The effort will cost $77.6 million, according to the Chicago Tribune.

The additional beds are a mix of 24 for intensive care and 25 for medical and surgical patients — and would up the hospital's total capacity to 943, according to the paper.

As many as 3,000 people annually are leaving before being seen, and the backlog has caused the hospital to temporarily turn away ambulances, according to an application filed with the Illinois Health Facilities and Services Review Board.

The board must approve the plan, and is now accepting written comments on the proposal until June 10, according to the Chicago Sun Times.

In fact, Northwestern Memorial led area hospitals in going on bypass — sending ambulances to other hospitals — from 2017 through the first half of 2019, according to a Tribune investigative report that found it had done so roughly 31% of the time during the period.

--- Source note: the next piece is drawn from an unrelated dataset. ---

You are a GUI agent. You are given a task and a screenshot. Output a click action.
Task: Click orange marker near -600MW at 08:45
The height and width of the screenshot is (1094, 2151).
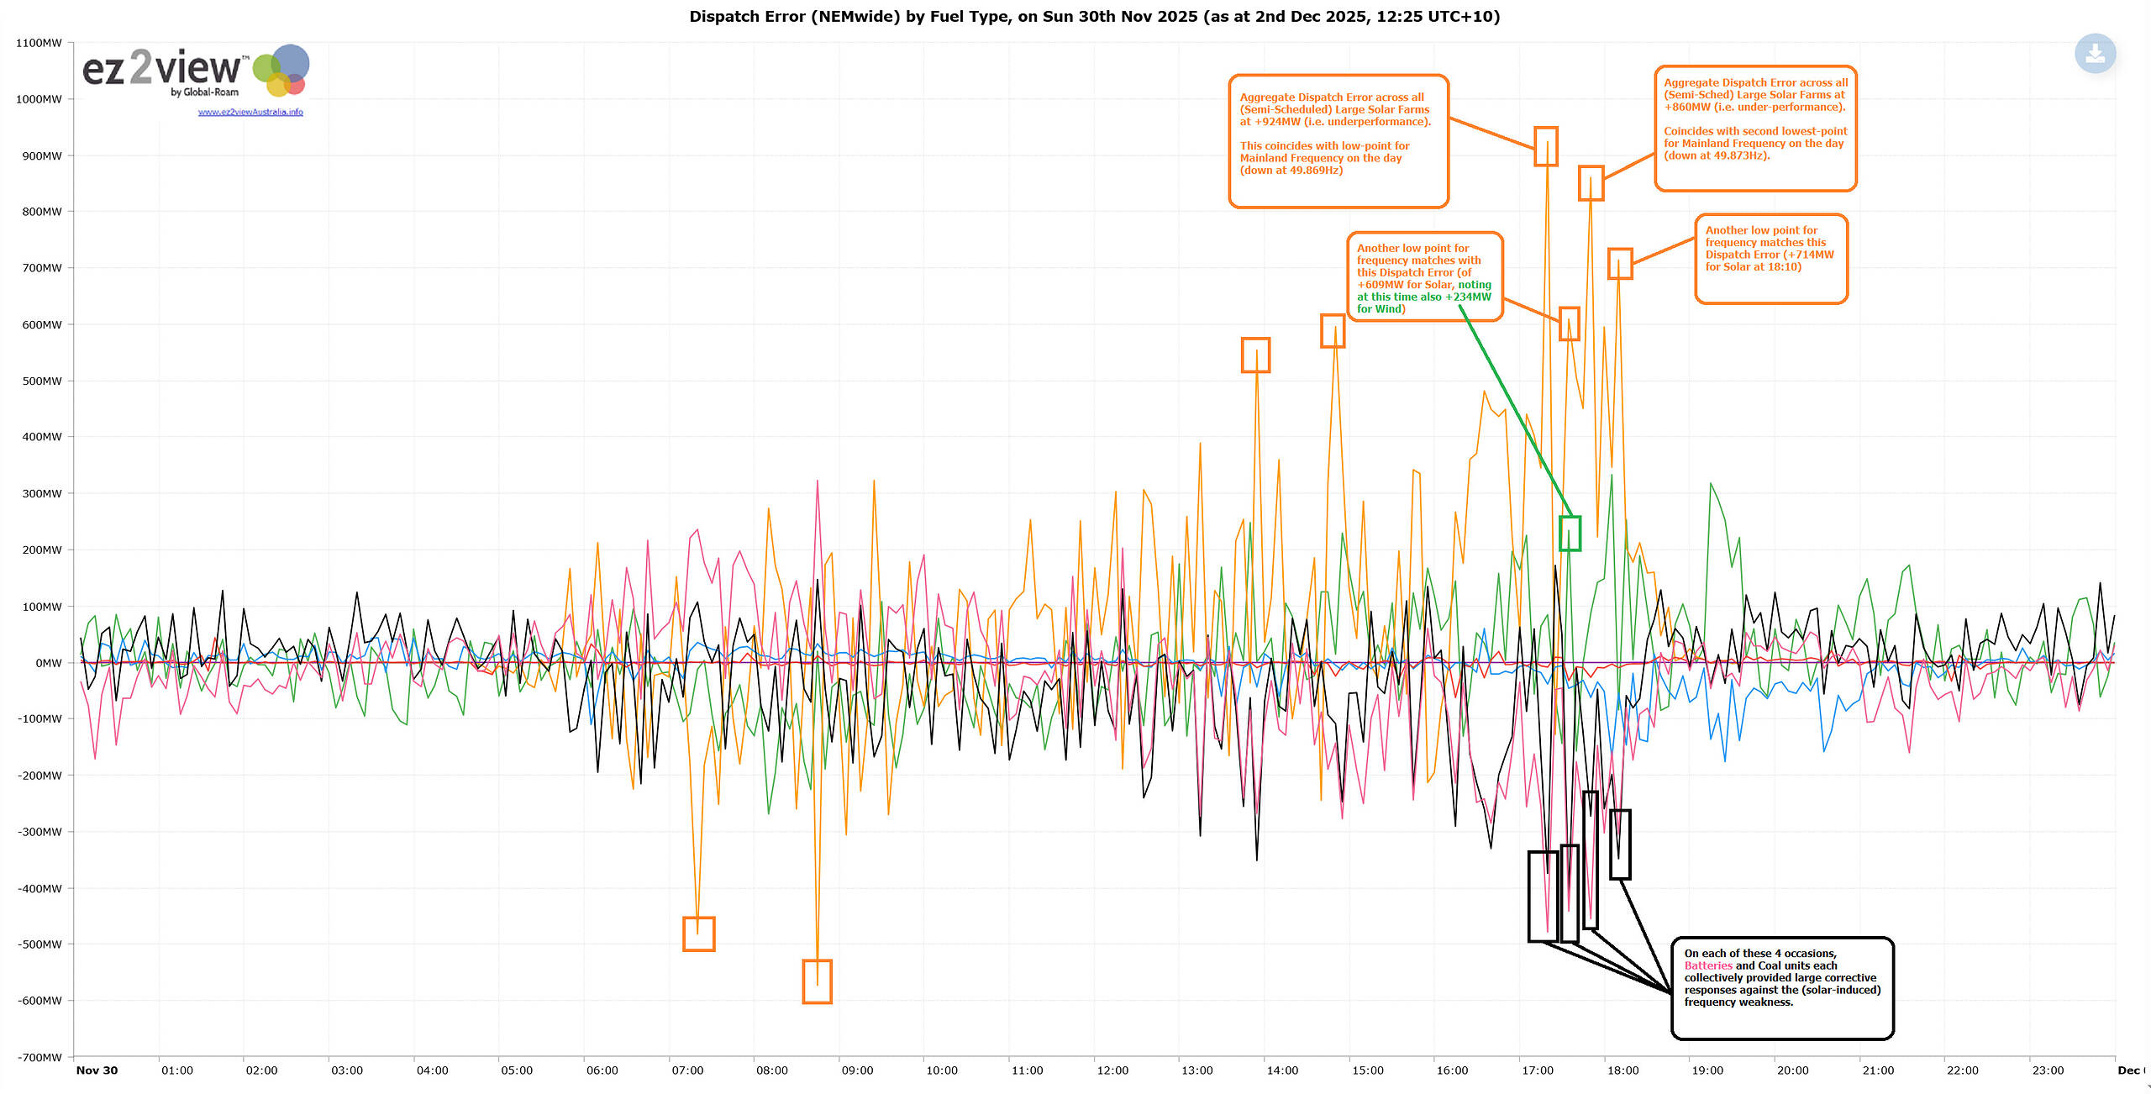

The project is slated for completion by the end of 2022.

The hospital was also in the news in January, when it become the first provider in the U.S. to perform robotic-assisted lung volume reduction surgery, using the da Vinci Xi Surgical System.

"Milestones such as these give us great pride in the relentless pursuit to always provide better surgical treatment options for patients who are in need," Dr. Ankit Bharat, surgical director of the Lung Transplant Program & ECMO at Northwestern Memorial Hospital, told HCB News at the time.

ED overcrowding is a growing issue for hospitalists. In 2017, a University of Maryland School of Medicine (UMSOM ) study found that nearly half of medical care in U.S. hospitals is delivered in the ED.

“We found that EDs contributed an average of 47.7% of the hospital-associated medical care delivered in the United States, and this percentage increased steadily over the 14-year study period [of our study]. EDs are a major source of medical care in the United States, especially for vulnerable populations, and this contribution increased throughout the study period. Including emergency care within health reform and population health efforts would prove valuable to supporting the health of the nation,” the authors stated in their report, published in the International Journal of Health Services.

“I was stunned by the results. This really helps us better understand health care in this country. This research underscores the fact that emergency departments are critical to our nation’s healthcare delivery system,” lead author Dr. David Marcozzi, an associate professor in the UMSOM Department of Emergency Medicine, said in a statement about the research at the time. “Patients seek care in emergency departments for many reasons. The data might suggest that emergency care provides the type of care that individuals actually want or need, 24 hours a day.”